-------- Given data --------

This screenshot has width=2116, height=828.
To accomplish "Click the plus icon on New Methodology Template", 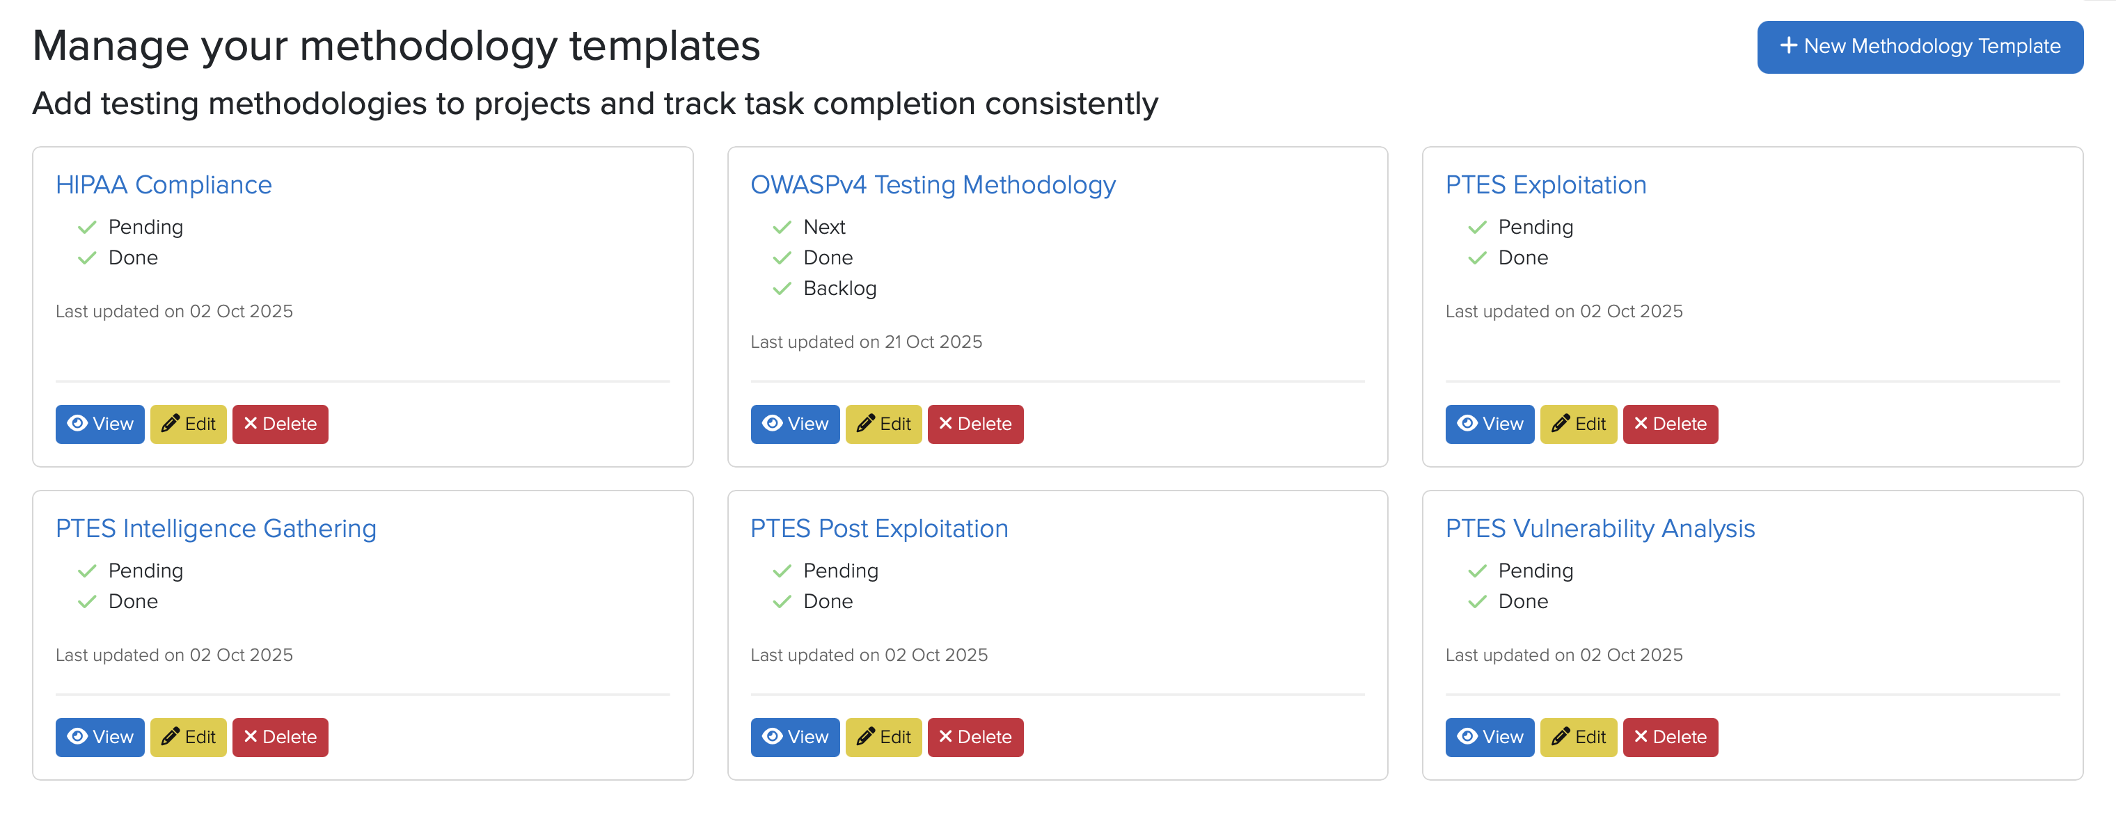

--------
-------- Given data --------

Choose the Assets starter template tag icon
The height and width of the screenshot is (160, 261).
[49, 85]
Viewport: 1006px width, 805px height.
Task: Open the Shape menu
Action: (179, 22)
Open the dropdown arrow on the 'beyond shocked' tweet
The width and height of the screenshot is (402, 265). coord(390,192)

--------
-------- Given data --------

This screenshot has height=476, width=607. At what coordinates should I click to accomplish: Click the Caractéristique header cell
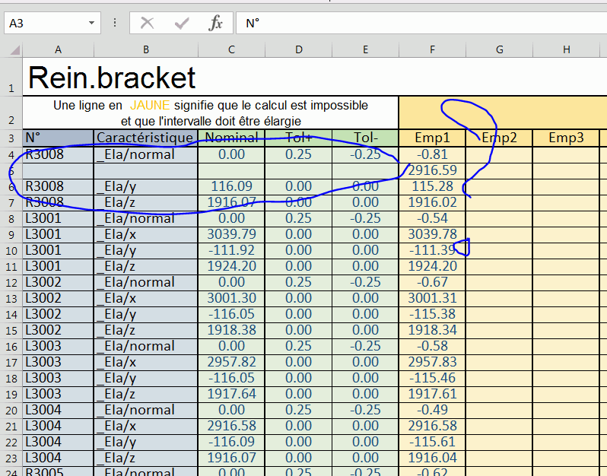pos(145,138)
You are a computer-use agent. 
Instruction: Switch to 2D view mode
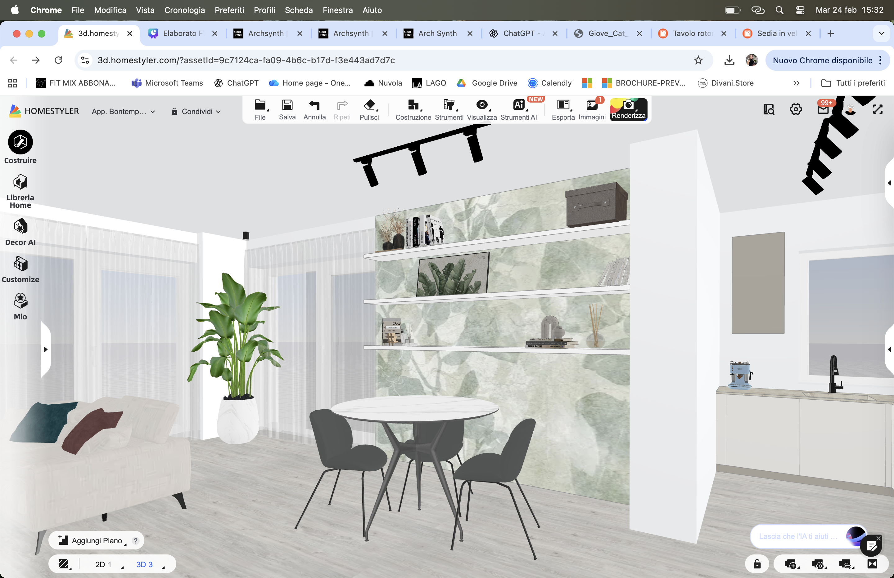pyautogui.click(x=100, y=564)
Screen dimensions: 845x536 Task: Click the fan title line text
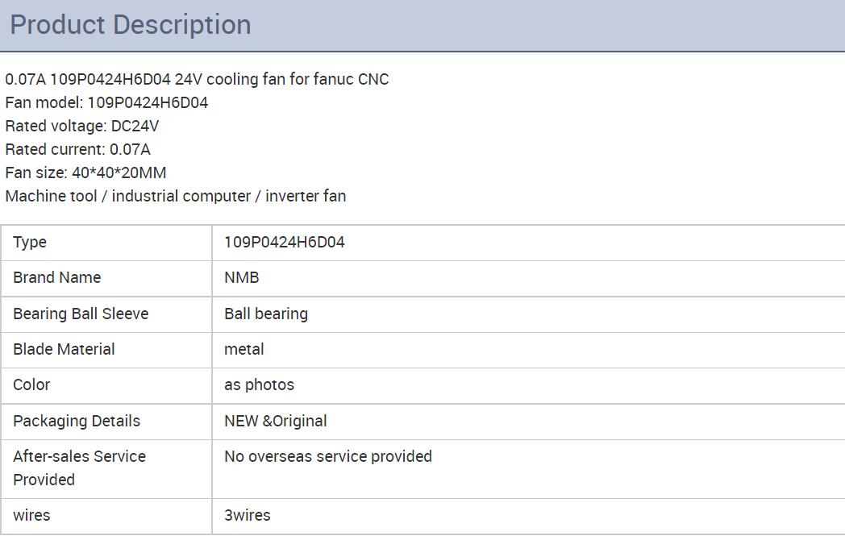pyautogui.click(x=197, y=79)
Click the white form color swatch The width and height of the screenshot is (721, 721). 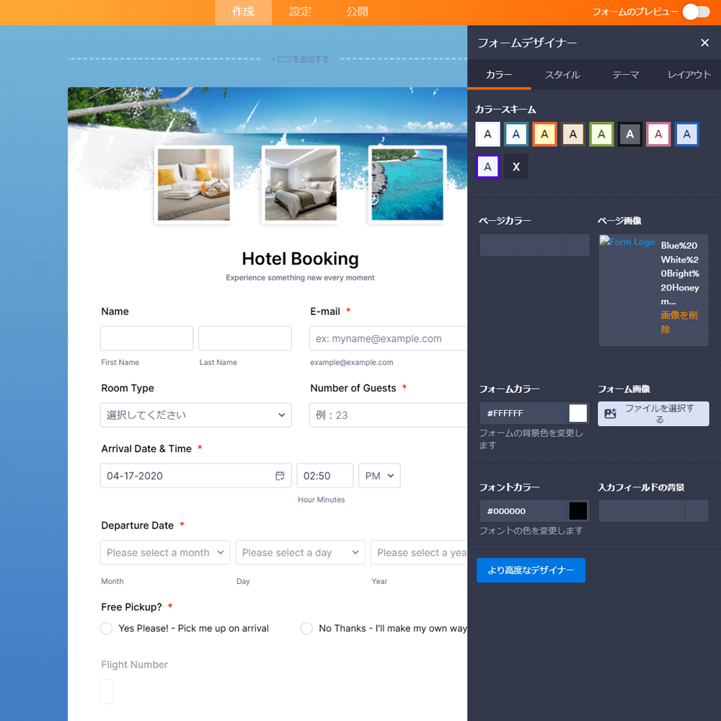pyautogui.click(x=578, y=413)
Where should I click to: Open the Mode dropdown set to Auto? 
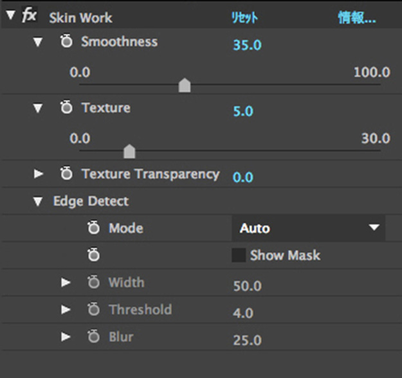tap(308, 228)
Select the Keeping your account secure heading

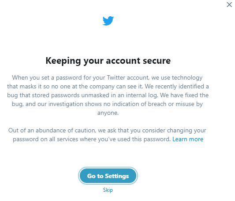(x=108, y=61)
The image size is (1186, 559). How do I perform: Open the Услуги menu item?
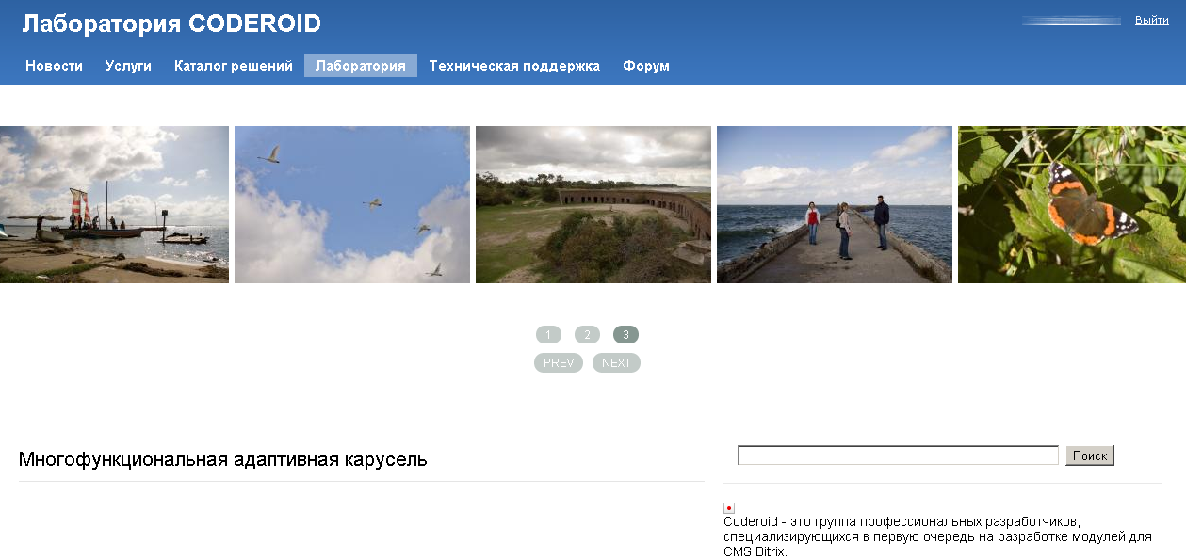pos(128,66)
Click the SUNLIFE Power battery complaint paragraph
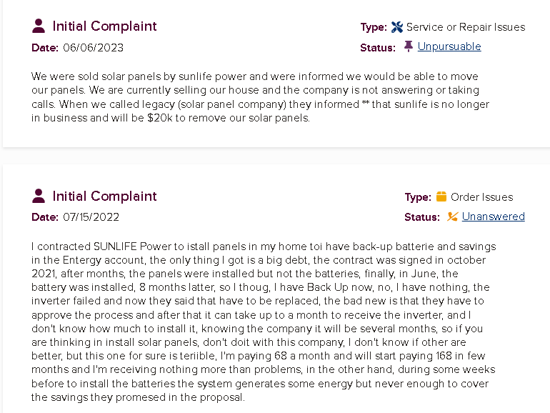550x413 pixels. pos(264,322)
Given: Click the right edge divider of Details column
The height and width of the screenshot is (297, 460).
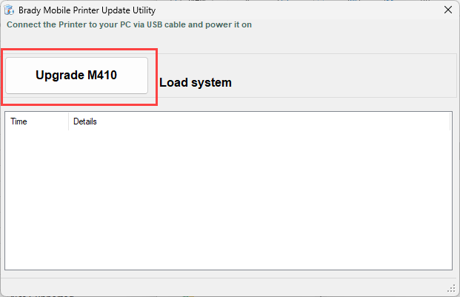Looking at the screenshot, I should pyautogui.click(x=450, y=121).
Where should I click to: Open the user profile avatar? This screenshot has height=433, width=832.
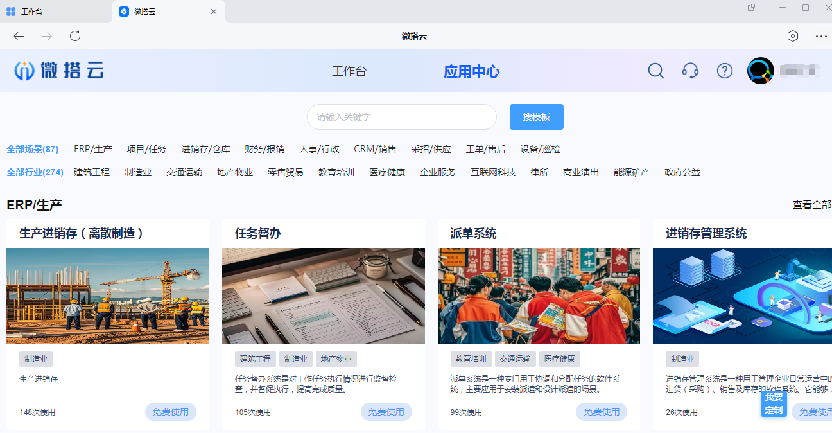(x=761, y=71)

--------

**Your instructions**
Duplicate the rows from the line with "Select the Keeping" up to and including the line with "(x=761, y=71)", leaving the pictures out of your answer.

**Solution to the exercise**
Select the Keeping your account secure heading

(x=108, y=61)
The image size is (1186, 559). How do I perform: Open the Услуги menu item?
pos(128,66)
Click the SUNLIFE Power battery complaint paragraph
550x413 pixels. pos(264,322)
Given: Click the right edge divider of Details column
The height and width of the screenshot is (297, 460).
Looking at the screenshot, I should pyautogui.click(x=450, y=121).
Where should I click to: Open the user profile avatar? This screenshot has height=433, width=832.
(x=761, y=71)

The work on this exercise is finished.